*Instructions for the task*:
Pictures must be kept out of the copy. Every entry is to be duplicated exactly.

*Source records*:
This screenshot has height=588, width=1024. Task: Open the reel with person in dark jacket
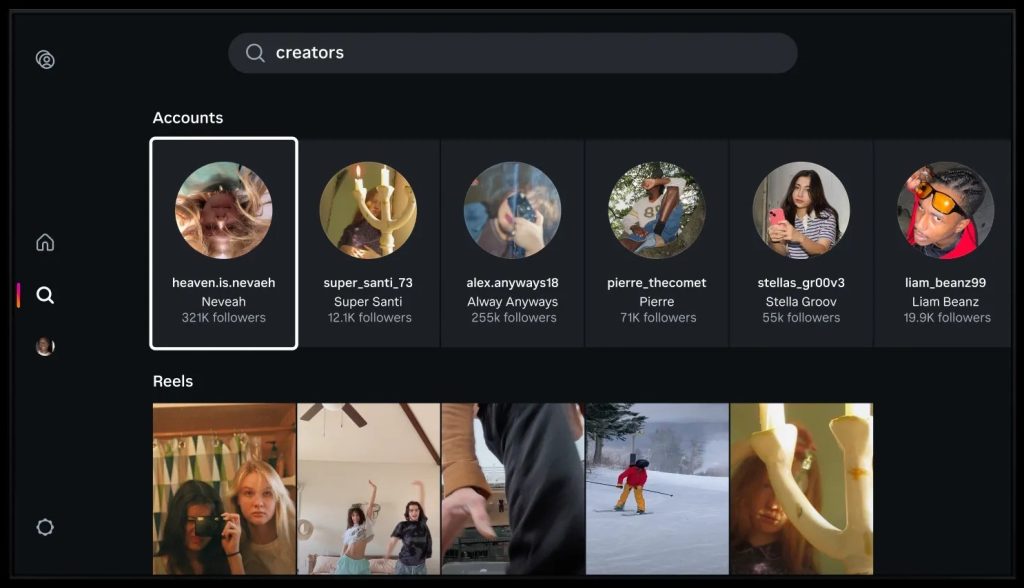tap(512, 489)
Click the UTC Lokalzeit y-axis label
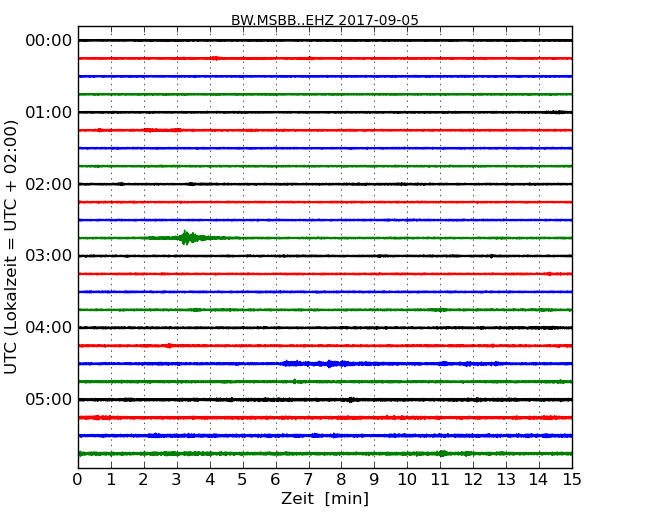Viewport: 650px width, 520px height. pyautogui.click(x=12, y=246)
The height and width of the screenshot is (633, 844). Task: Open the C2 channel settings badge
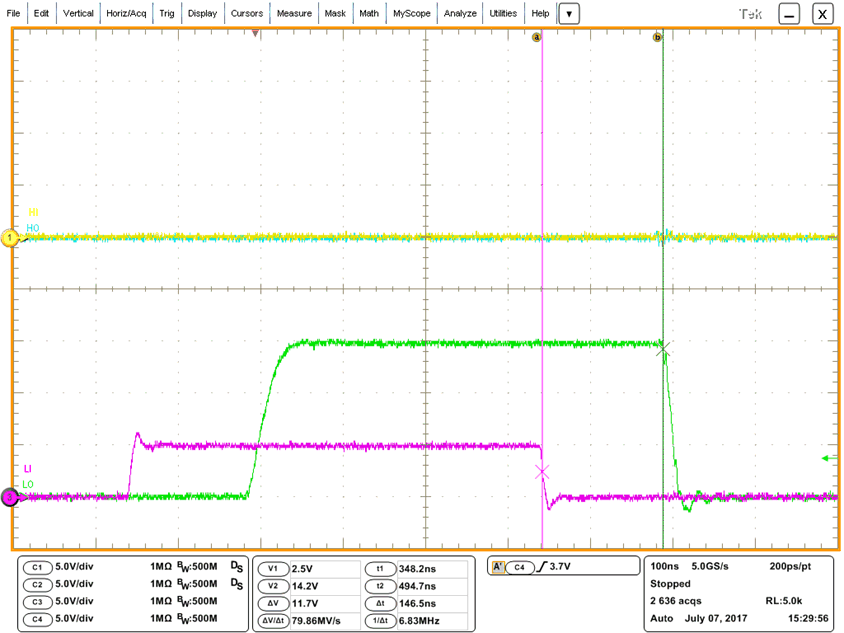click(37, 585)
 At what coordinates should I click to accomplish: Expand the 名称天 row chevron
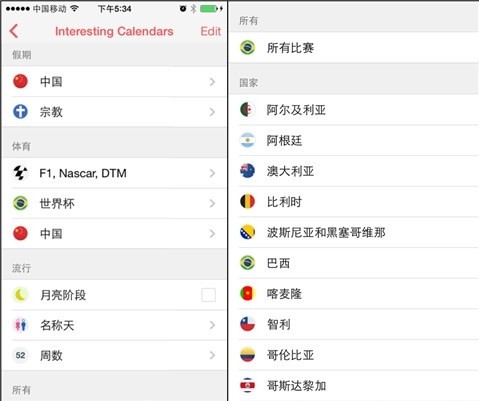(212, 325)
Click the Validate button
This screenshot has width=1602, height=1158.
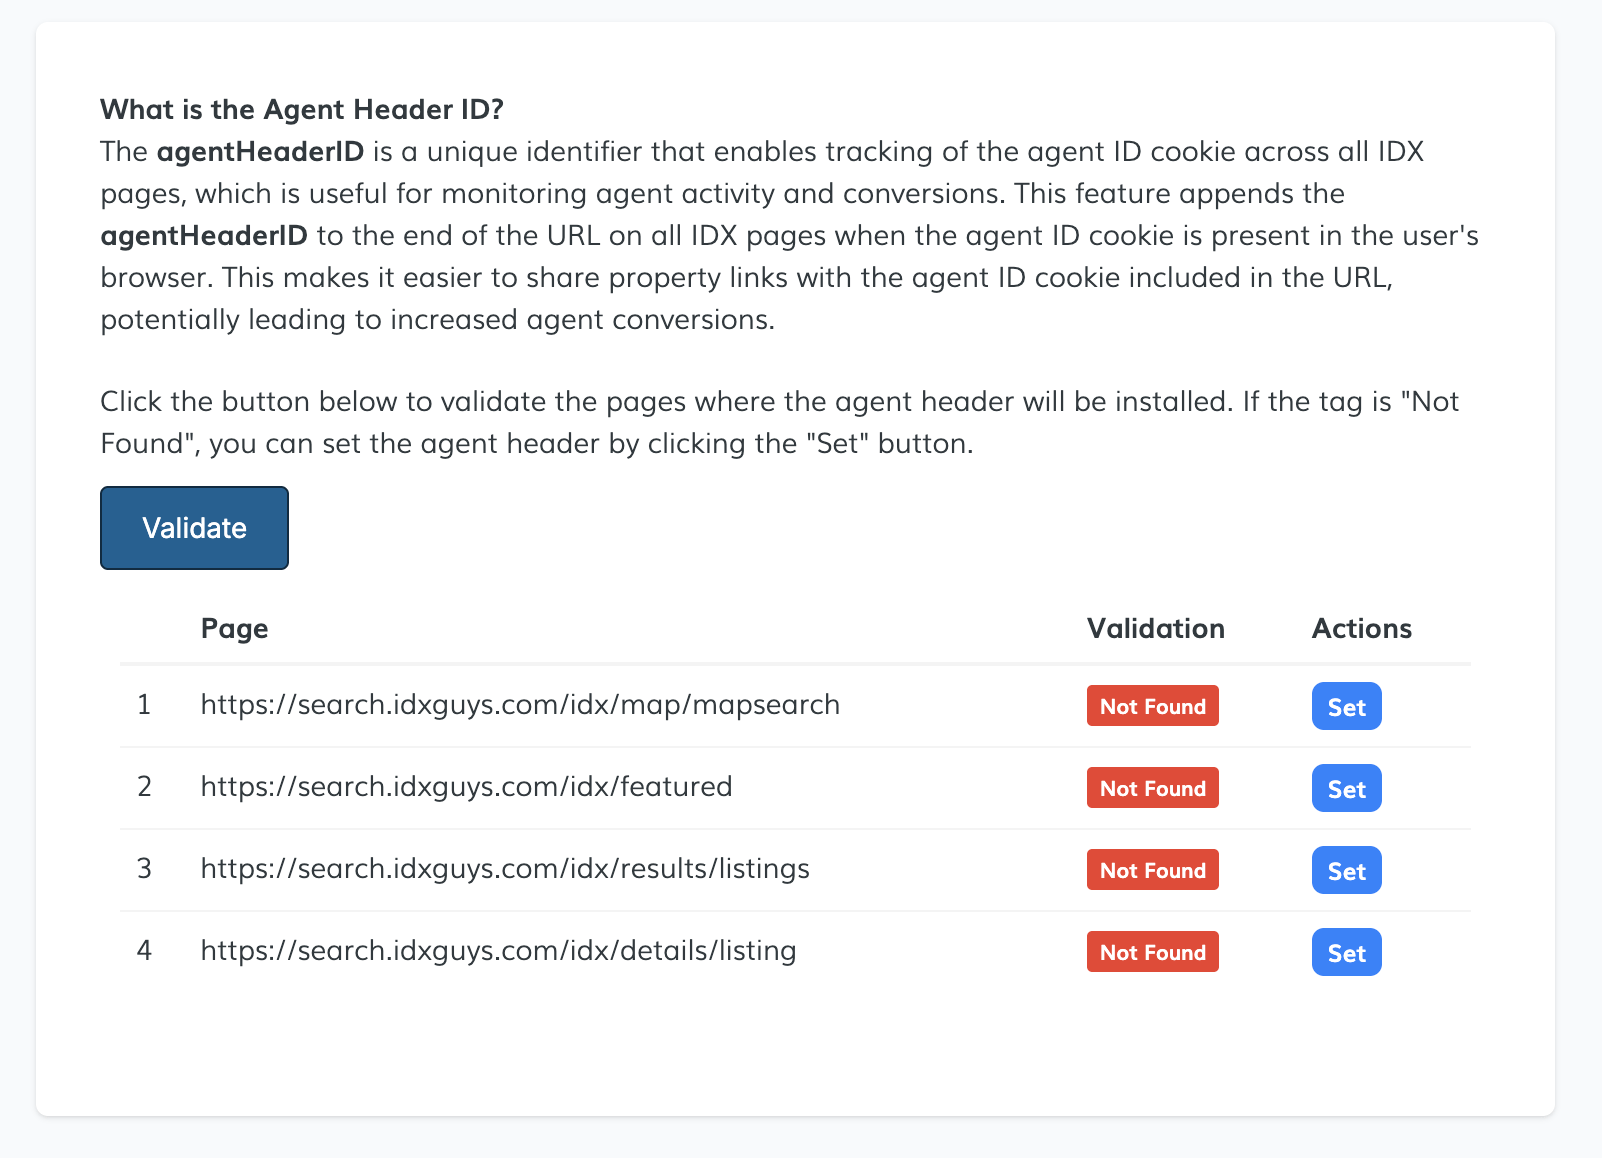tap(194, 528)
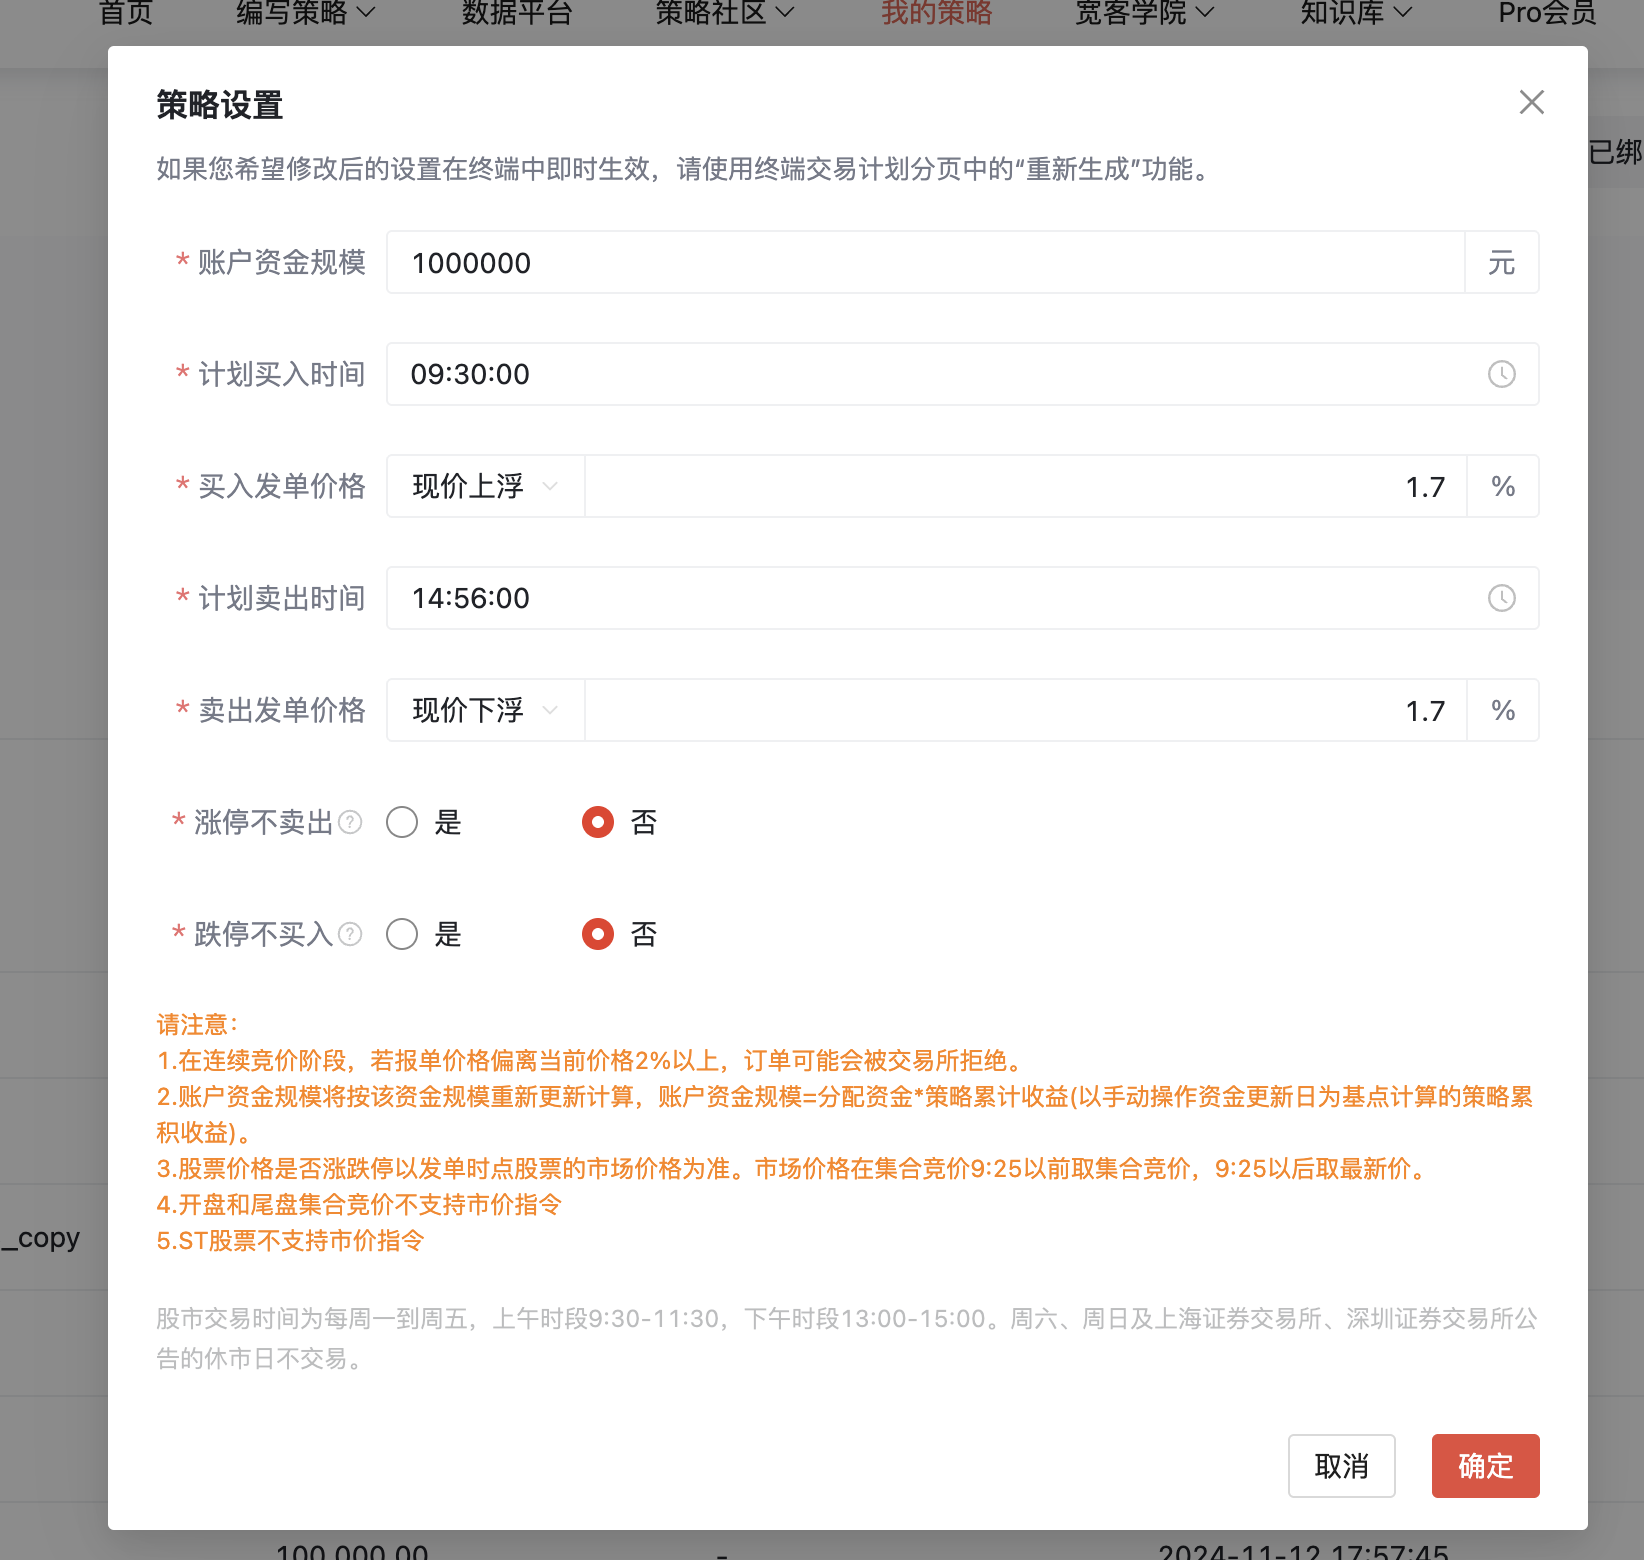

*Answer to the exercise*:
This screenshot has height=588, width=1024. Task: Open the reel with person in dark jacket
tap(512, 489)
Click the UTC Lokalzeit y-axis label
Viewport: 650px width, 520px height. pyautogui.click(x=12, y=246)
The height and width of the screenshot is (633, 844). Task: Open the C2 channel settings badge
click(37, 585)
 At what coordinates should I click to accomplish: Expand the 名称天 row chevron
(212, 325)
Click the Validate button
This screenshot has width=1602, height=1158.
tap(194, 528)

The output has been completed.